*Task objective*. Copy verbatim the lines below, from the line that contains "The height and width of the screenshot is (398, 554)." through the line that contains "desa-row: Desa: is", including both of those lines. Leave the pictures out of your copy.
Exercise inputs Block Start
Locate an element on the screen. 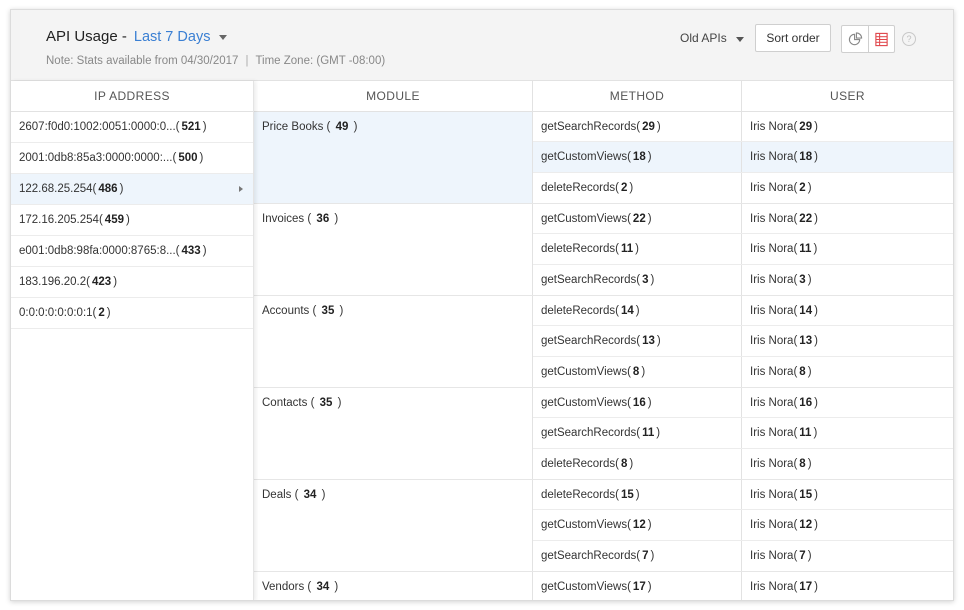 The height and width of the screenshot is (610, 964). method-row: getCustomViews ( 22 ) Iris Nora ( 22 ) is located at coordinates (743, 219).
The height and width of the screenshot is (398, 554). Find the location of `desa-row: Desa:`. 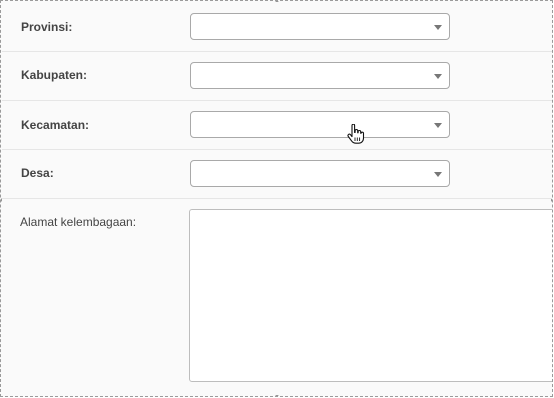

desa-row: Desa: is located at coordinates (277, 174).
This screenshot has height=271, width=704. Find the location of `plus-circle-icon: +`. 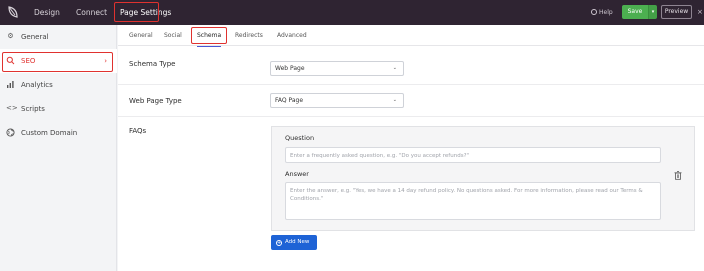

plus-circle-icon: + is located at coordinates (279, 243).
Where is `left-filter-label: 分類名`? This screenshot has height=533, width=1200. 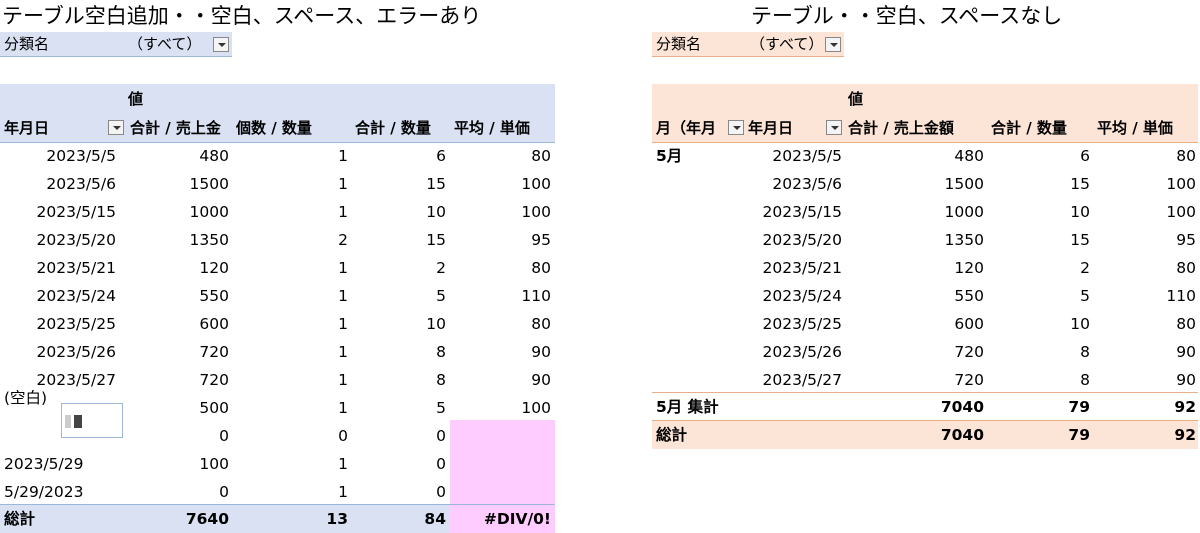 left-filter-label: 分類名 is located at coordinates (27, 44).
Exercise inputs Block End
Exercise inputs Block Start
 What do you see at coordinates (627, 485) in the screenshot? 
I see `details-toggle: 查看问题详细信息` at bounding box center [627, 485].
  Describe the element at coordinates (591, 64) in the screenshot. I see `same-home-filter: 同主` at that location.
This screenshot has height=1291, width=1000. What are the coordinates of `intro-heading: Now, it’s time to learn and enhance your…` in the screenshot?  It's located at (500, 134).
Exercise inputs Block End
Exercise inputs Block Start
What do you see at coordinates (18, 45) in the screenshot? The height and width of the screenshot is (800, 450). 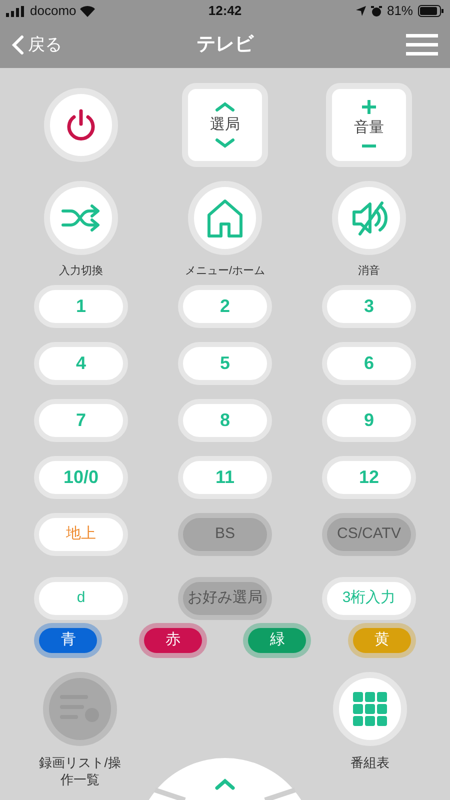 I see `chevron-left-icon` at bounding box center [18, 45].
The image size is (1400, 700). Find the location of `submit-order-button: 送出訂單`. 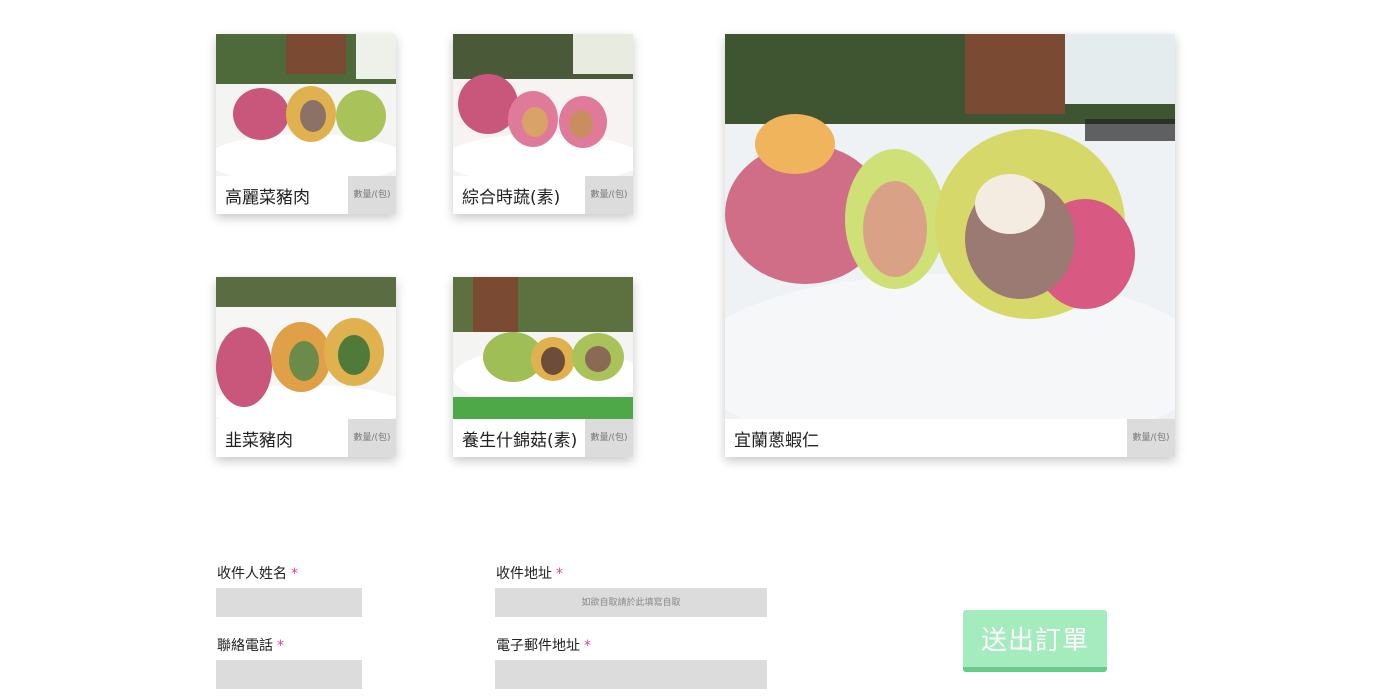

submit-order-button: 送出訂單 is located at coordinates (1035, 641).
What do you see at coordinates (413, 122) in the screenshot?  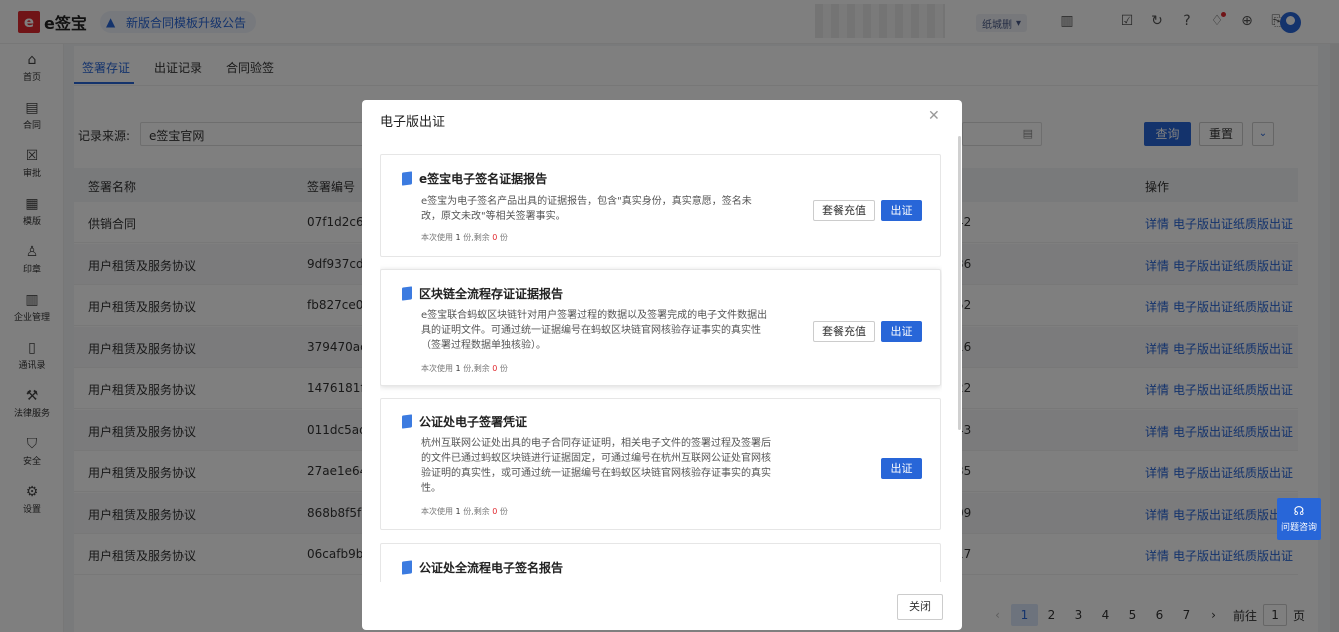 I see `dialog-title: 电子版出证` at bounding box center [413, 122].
Exercise inputs Block End
*Output*.
The height and width of the screenshot is (398, 554). Find the location of `desa-row: Desa:`. 

desa-row: Desa: is located at coordinates (277, 174).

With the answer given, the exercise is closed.